On Tue, Aug 15, 2006 at 02:04:37PM +0200, Jens Frank wrote:
On Mon, Aug 14, 2006 at 01:56:13PM -0700, Aerik Sylvan wrote:
Do I correctly remember that mediawiki projects do not keep log files and statistics and stuff (other than the ones that can be gleaned from the database itself) to reduce server load? I think I remember somebody saying the even log files are not kept... or that could have been some other reality.
Well, it's the reality I'm in. No log files are being written on the squids or the apaches.
...
So - hitting an external log with the standard client issued image / javascript type counter thingy would get some of that. More data could be gleaned by combining that with the info available from the database.

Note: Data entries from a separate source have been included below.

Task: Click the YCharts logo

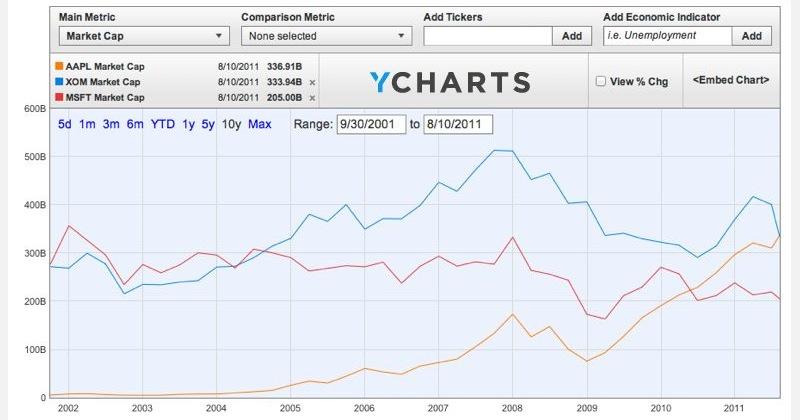Action: (x=450, y=82)
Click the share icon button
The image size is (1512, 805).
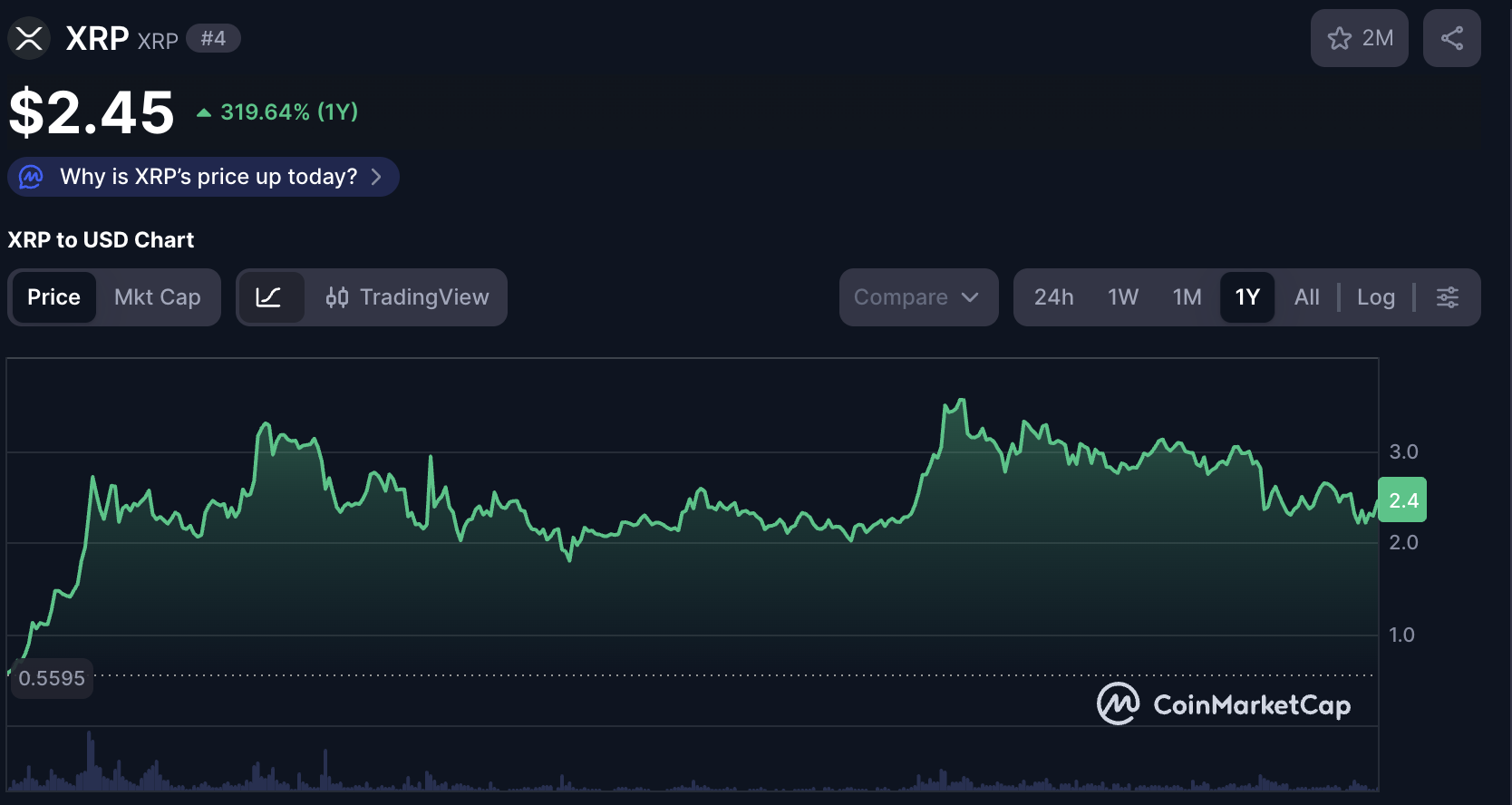[x=1451, y=38]
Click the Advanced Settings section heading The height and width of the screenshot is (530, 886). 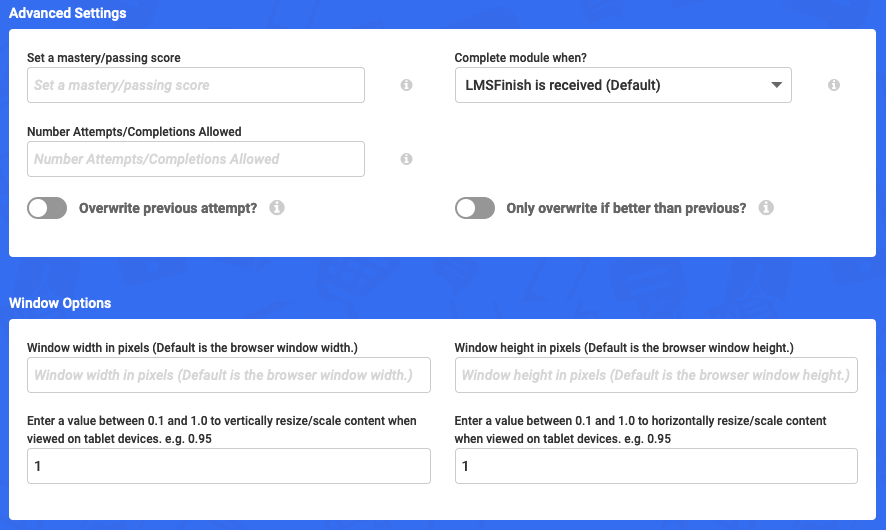pos(67,14)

Has this already been discussed/beaten to death? Is it a dumb idea?
Some Wikipedias have systems like this set up. According to the statistics of the German Wikipedia, a user's discussion page is the second most visited page, with 10% less hits than the main page. So, apparently this method is not producing very reliable data.
Than, there must be some flaw in the implementation. Othervise the method (running some client-side javascript contacting statistics server) is industry standard (e.g. Google Analytics works this way).
Moreover, it could be easily done with modest hardware and existing statistics software. It's unnecessary to process the whole huge dataset - it would be enough to process random selection. Which can be easily done with JS ... the JS code would contact the statics server if some $random>0.999 for example.
Jan Kulveit